One of the decisions that biogas recovery projects need to make when evaluating different combustion technologies is putting capital into a pretreatment system versus purchasing an engine capable of consuming gases containing contaminants. “It’s a ‘pay me now or pay me later’ situation,” says Devine. “You can put all kinds of contaminant-limiting devices on an engine upfront to remove halides, sulfur compounds, siloxanes, etc. Those devices cost money, and maintaining the equipment costs money.” The bottom line, he notes, is that it really boils down to the configuration that provides the best cost/kilowatt hour. The best answer may be a combination of both limited fuel cleaning and engine technology.
Among the installations using the Caterpillar equipment is Modern Landfill in Model City, New York. Landfill gas is combusted in seven CAT engine generator sets (Model G3516) producing 5.6 MW of electricity. Heat captured from the jacket water and engine exhaust is used by an adjacent hydroponic greenhouse operation, H2Gro, LLC. The facility houses 7.5 acres of hydroponic, temperature-controlled greenhouses, producing an average of 10,000 lbs/day of tomatoes. The energy needs of H2Gro are supplied without using any fossil fuels. Annual fuel savings are estimated at $700,000, and due to the low heating costs, the greenhouse can operate year-round, providing 40 local jobs.
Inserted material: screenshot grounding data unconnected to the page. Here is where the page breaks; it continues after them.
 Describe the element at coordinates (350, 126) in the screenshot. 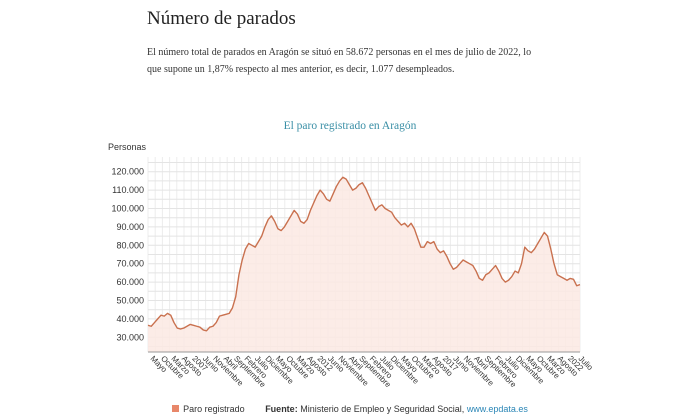

I see `chart-title: El paro registrado en Aragón` at that location.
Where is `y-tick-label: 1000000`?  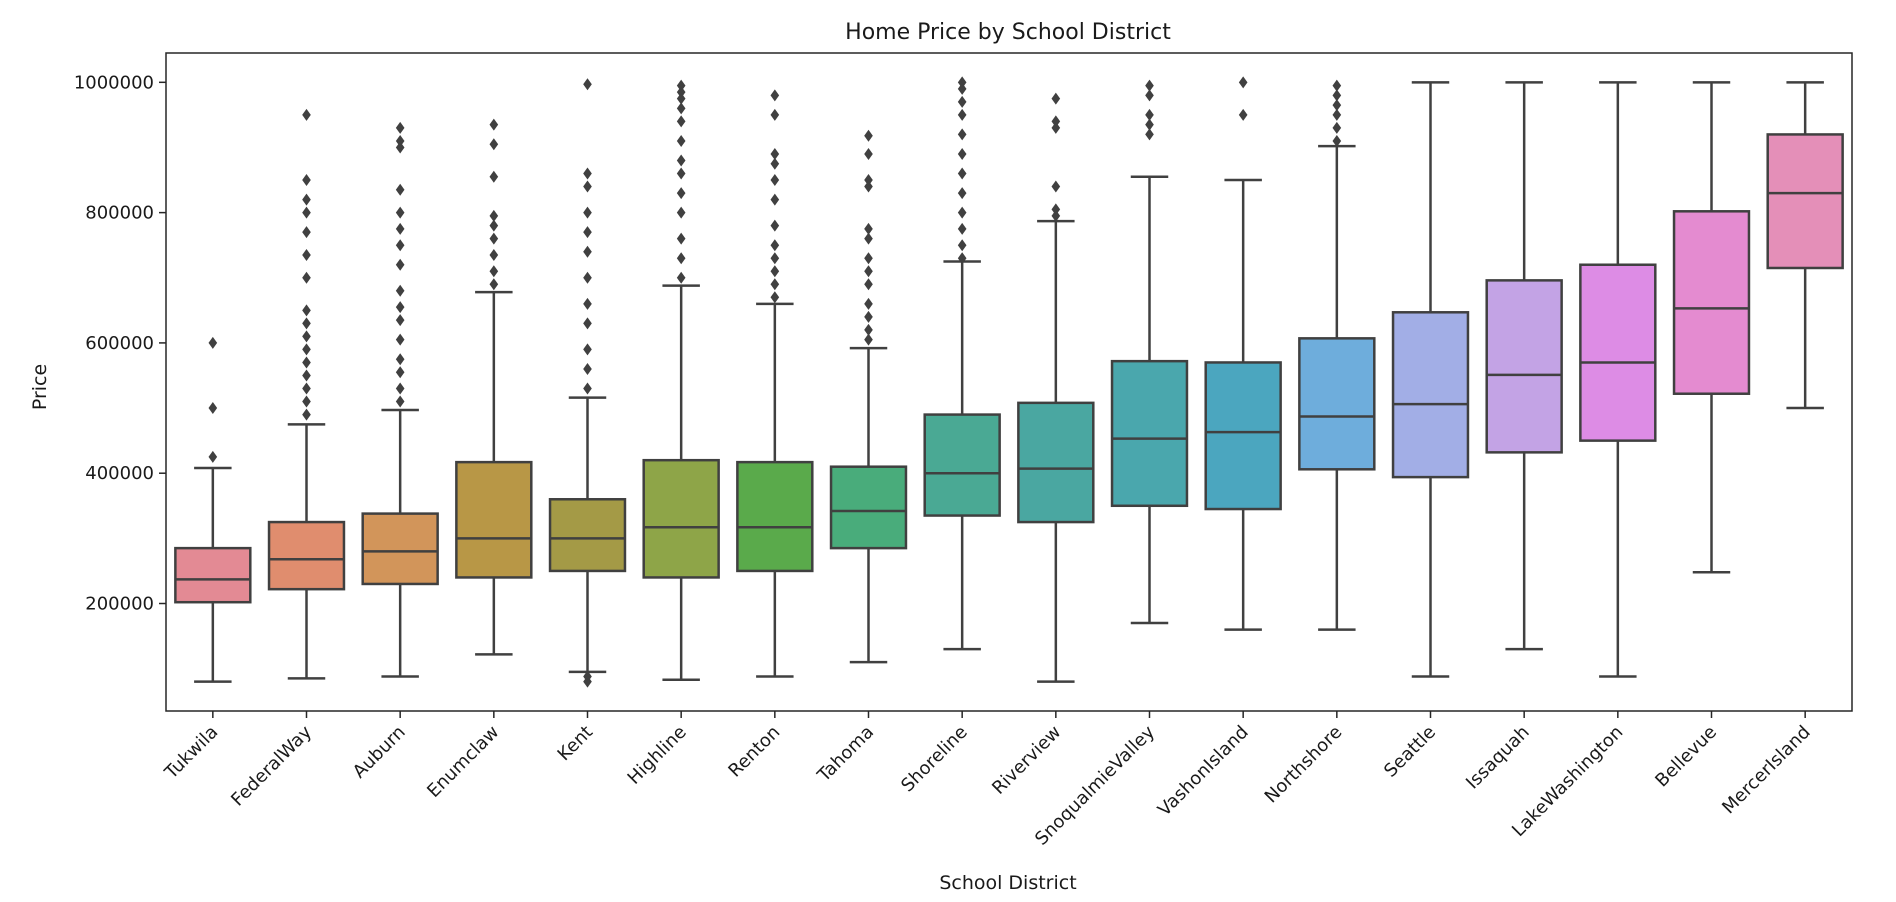 y-tick-label: 1000000 is located at coordinates (114, 82).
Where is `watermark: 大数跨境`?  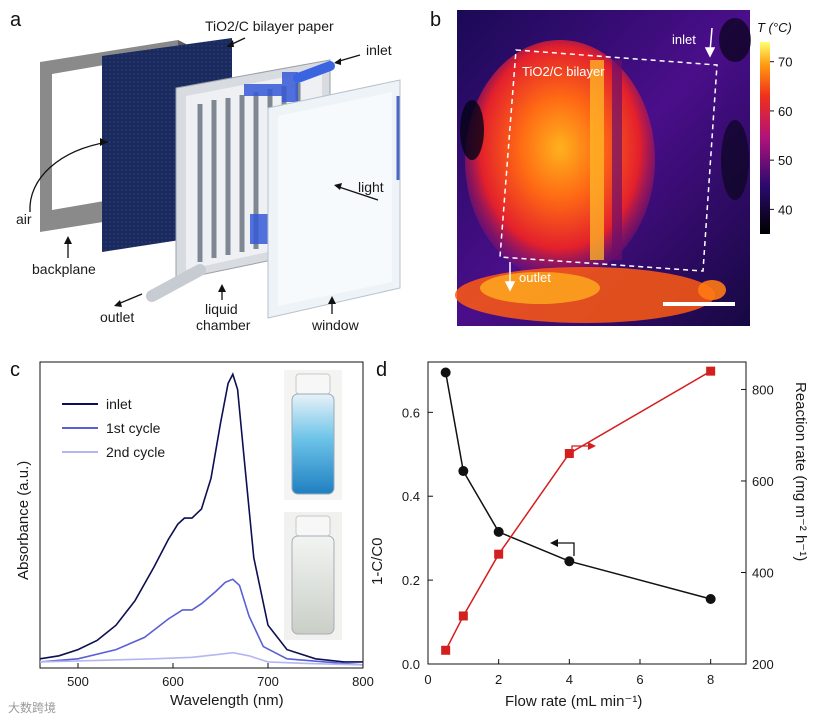 watermark: 大数跨境 is located at coordinates (32, 708).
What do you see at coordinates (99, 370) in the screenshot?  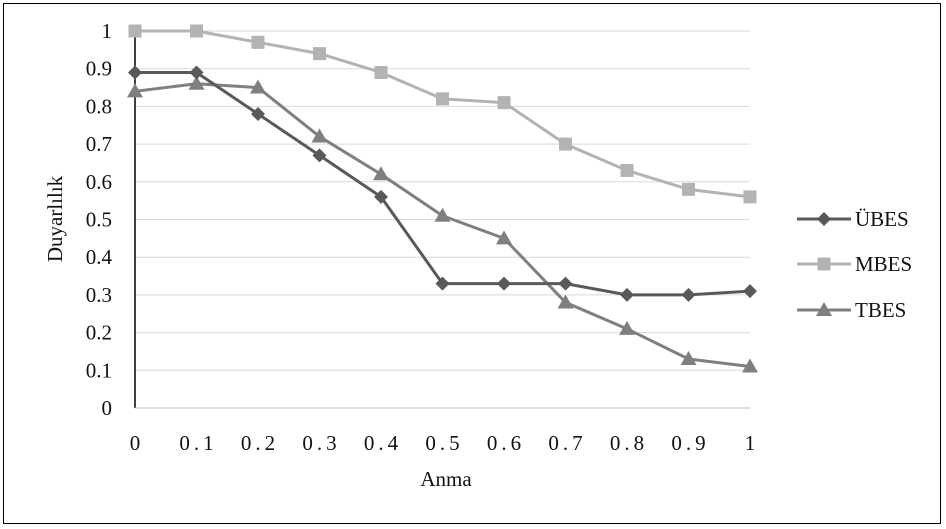 I see `y-tick-label: 0.1` at bounding box center [99, 370].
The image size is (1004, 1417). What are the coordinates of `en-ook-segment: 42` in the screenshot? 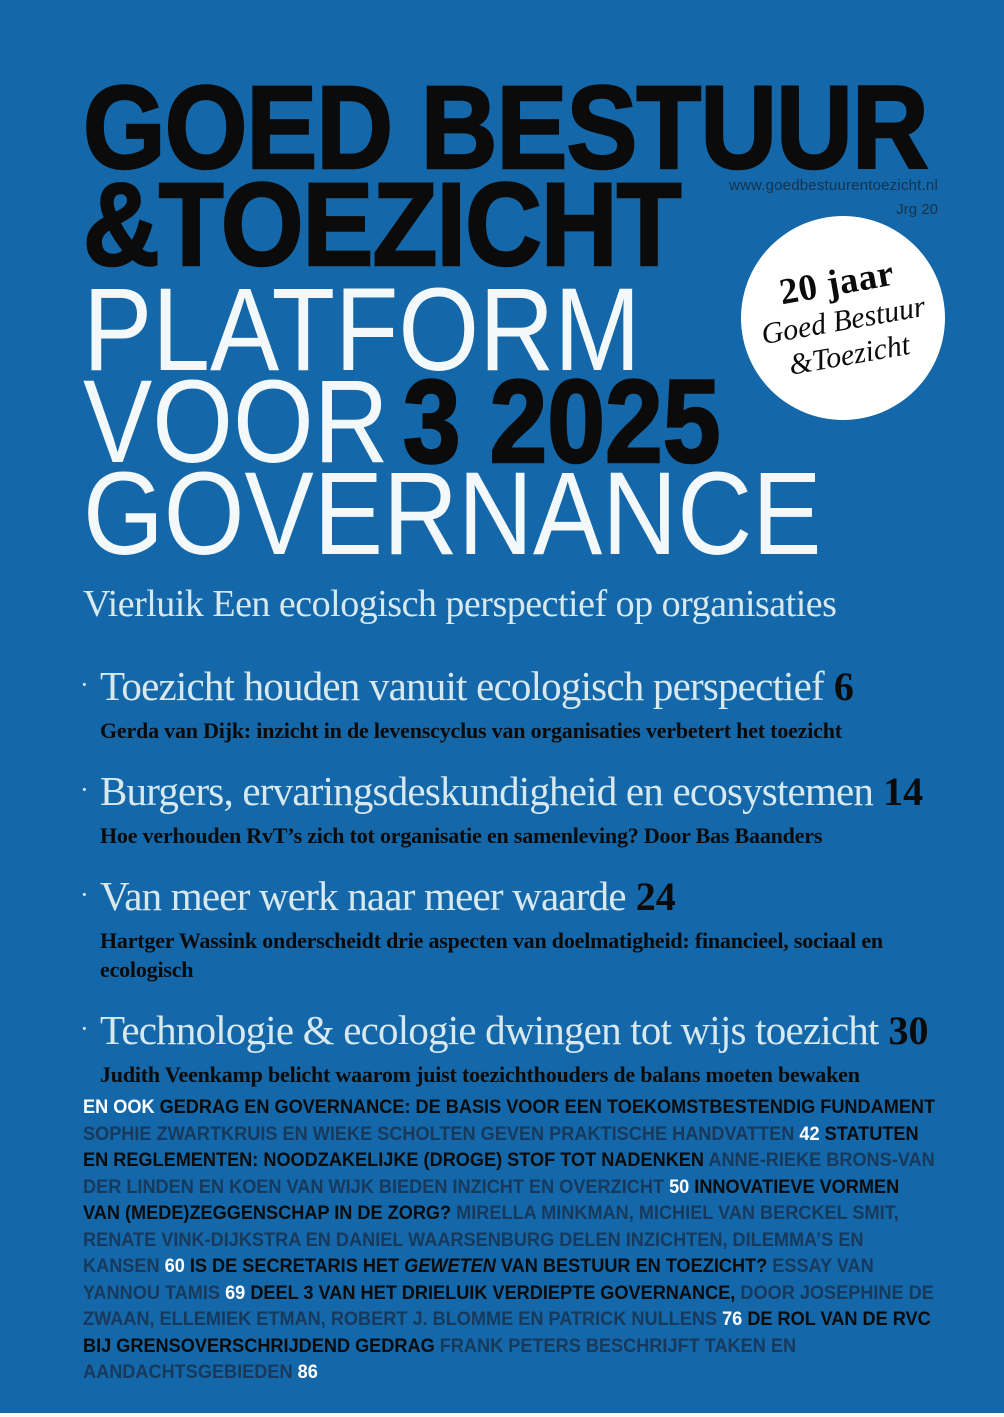 It's located at (810, 1134).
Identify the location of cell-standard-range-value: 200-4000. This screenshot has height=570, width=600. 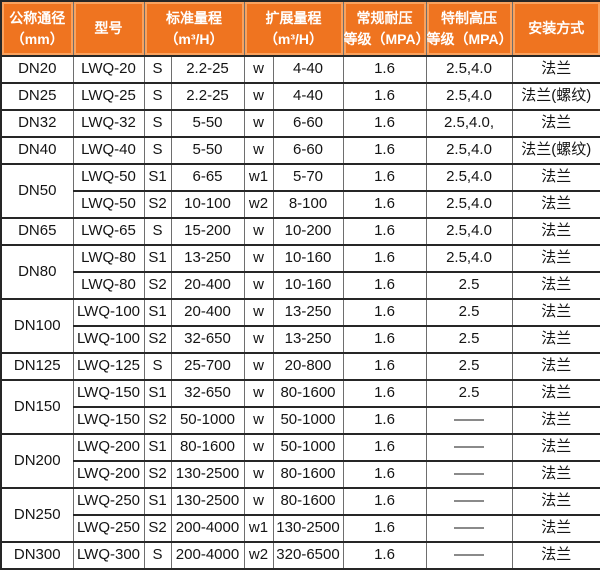
(208, 556).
GE Energy’s Jenbacher: General Electric Energy’s Jenbacher division manufactures gas-fueled reciprocating engines, packaged generator sets and cogeneration units for power generation. Its engines range from the Type 2 unit’s 250 to 350 kW range up to its Type 6 engine that is in the 1.8 to 3 MW power range. Jenbacher patented the LEANOX® lean mixture combustion system to manage fluctuations in the methane content of gases being combusted and minimize NOx emissions. The company began developing engines for landfill gas in the 1970s, and for biogas from wastewater treatment plants in the 1980s. “We have a long history working with these gases,” says Michael Wagner with GE Energy Jenbacher. “Our focus from the beginning was to ensure reliable operation when burning gases of low heating value and with varying composition. With all of these gases, the methane content varies, while at the same time, the customer wants reliable and constant power generation at constant low emissions levels. So it is up to the engine management system, in our case the Leanox control system, to make that happen.”
From its base in Jenbach, Austria (www.gepower.com), the company is seeing rapid growth in the installation of biogas digesters. Germany is seeing a lot of that activity. Under its Renewable Energy Law, Germany established fixed feed-in tariffs for electricity fed into the grid, creating an incentive for power generation projects. There is an emphasis in the incentives for biogas generated from dedicated energy crops. In 2005, a new combined heat and power biogas plant using GE Energy’s Jenbacher gas engine system began operating near the city of Soltau, about 60 miles south of Hamburg. The facility uses corn and rye as biomass; the plant is designed to generate 4.2 MW of electricity and 4.3 MW in thermal energy. The electricity is fed into the regional grid; the thermal energy supports a yeast production process.
Landfill gas recovery is quite common throughout Europe, as is electricity generation from digester gas at wastewater treatment plants. In North America, a Jenbacher 1 MW cogeneration system was installed at a 36,000-head feedlot in northern Alberta, as part of a pilot-scale project by Highmark Renewables to anaerobically digest manure. Another market being tapped by GE Energy’s Jenbacher is congeneration from pyrolysis gas produced at domestic waste gasification plants (35 percent water content) and gas from wood chip gasifiers. The key, according to Jenbacher literature, is that the gas meets certain requirements related to its lower heating value, methane content and the laminar flame speed. Gas purification also is critical to successful combustion of these types of gases.